The announcement was made by Luis Guillermo Plata, the country’s COVID-19 response chief, who said that the tests will be distributed in line with the number of provinces’ inhabitants.
Medical experts criticized the government of President Ivan Duque last week for announcing a second push to reactivate the country’s economy without having reliable data to responsibly make such a decision.
The National Health Institute (INS) has greatly expanded its testing capacity by adding regional laboratories to its network, but lacked the reagents to let the labs work at full capacity.
Like almost all countries in Latin America, this has led to unreliable infection statistics that, according to experts, may represent less than five to 10 times the real number of infections.
The network of labs will now be able to go from “two, three thousand daily tests to a capacity between 12 and 15 thousand tests a day,” said Plata.
This will allow the national and local governments to “take decisions in real time,” according to the crisis response coordinator.

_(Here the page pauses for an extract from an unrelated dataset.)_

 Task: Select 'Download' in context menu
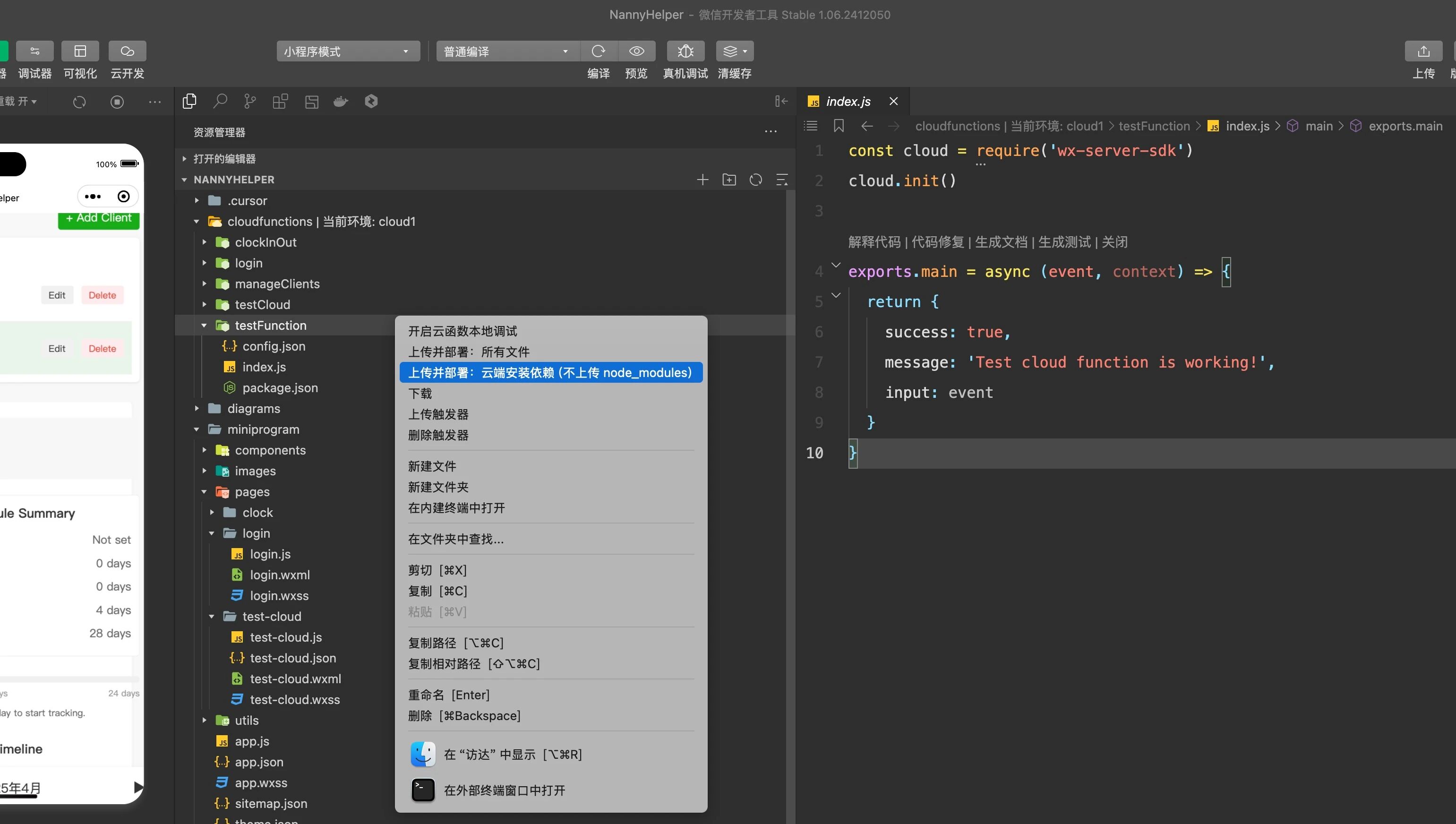click(x=420, y=393)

On Monday, the government wants to allow regions where no coronavirus has been confirmed to be able to request an exemption to an ongoing lockdown.
At the same time, the government will relax restrictions on certain economic sectors also in areas where the virus is confirmed to be spreading.

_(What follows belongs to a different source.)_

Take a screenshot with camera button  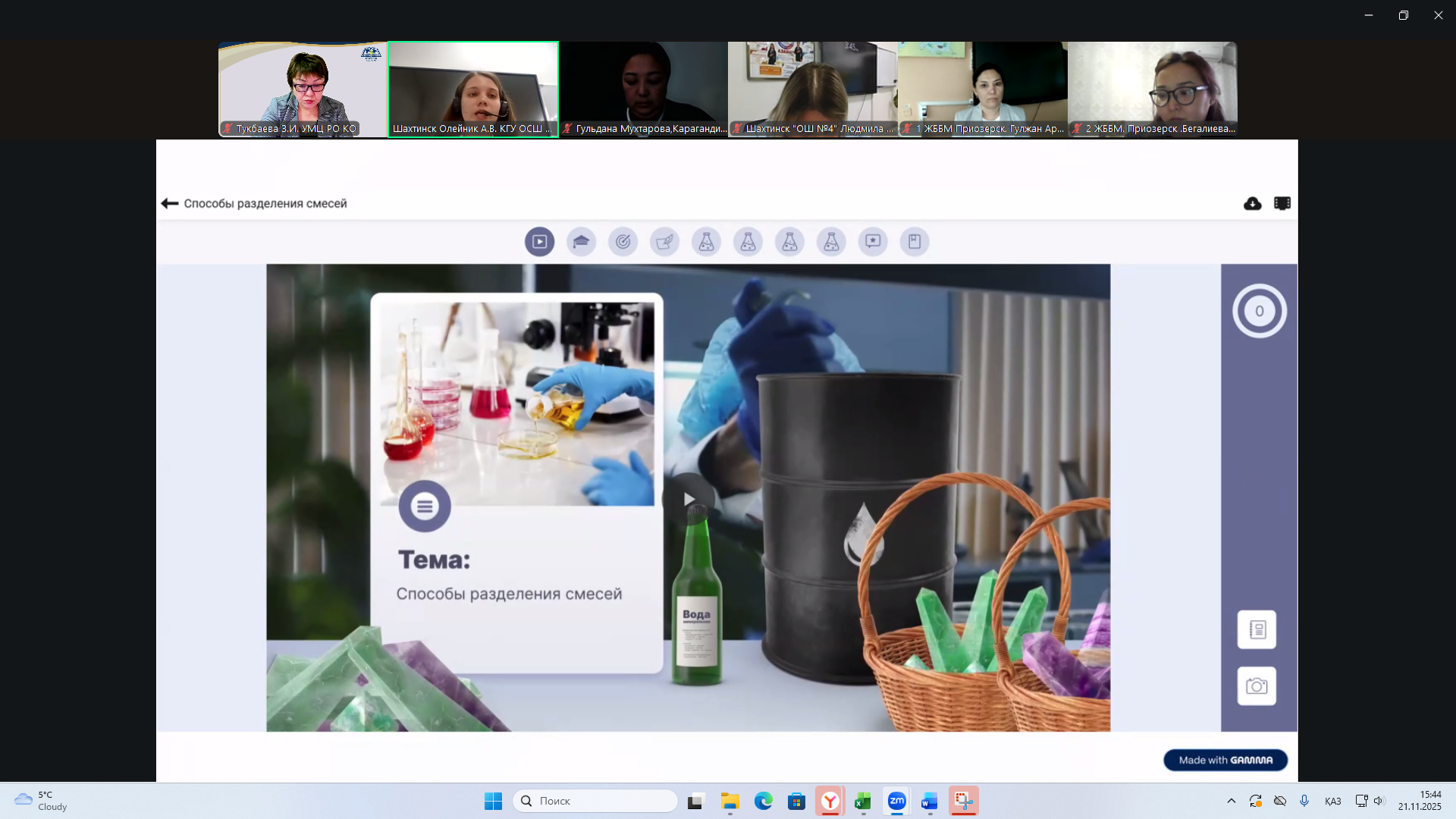(x=1257, y=686)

In all cases, mayors and governors will decide in which speed to do this as they are in charge of their region’s healthcare systems that were already on the brink of collapse before the pandemic.
While the government has been pushing the reactivation of the economy, the local government and the medical sector have been slowing this down to buy more time to, for example, provide healthcare workers with personal protection equipments.
While having one of the largest populations in South America, Colombia has registered considerably less infections than, for example, its neighbors Peru and Ecuador.
According to the INS, 10,500 people were infected since March 6 and 445 people have died. Ecuador’s health authorities confirmed three times as many infections and deaths on Sunday.
Health authorities of Peru, whose population is 60% that of Colombia, reported 65,000 and more than 1,800 deaths.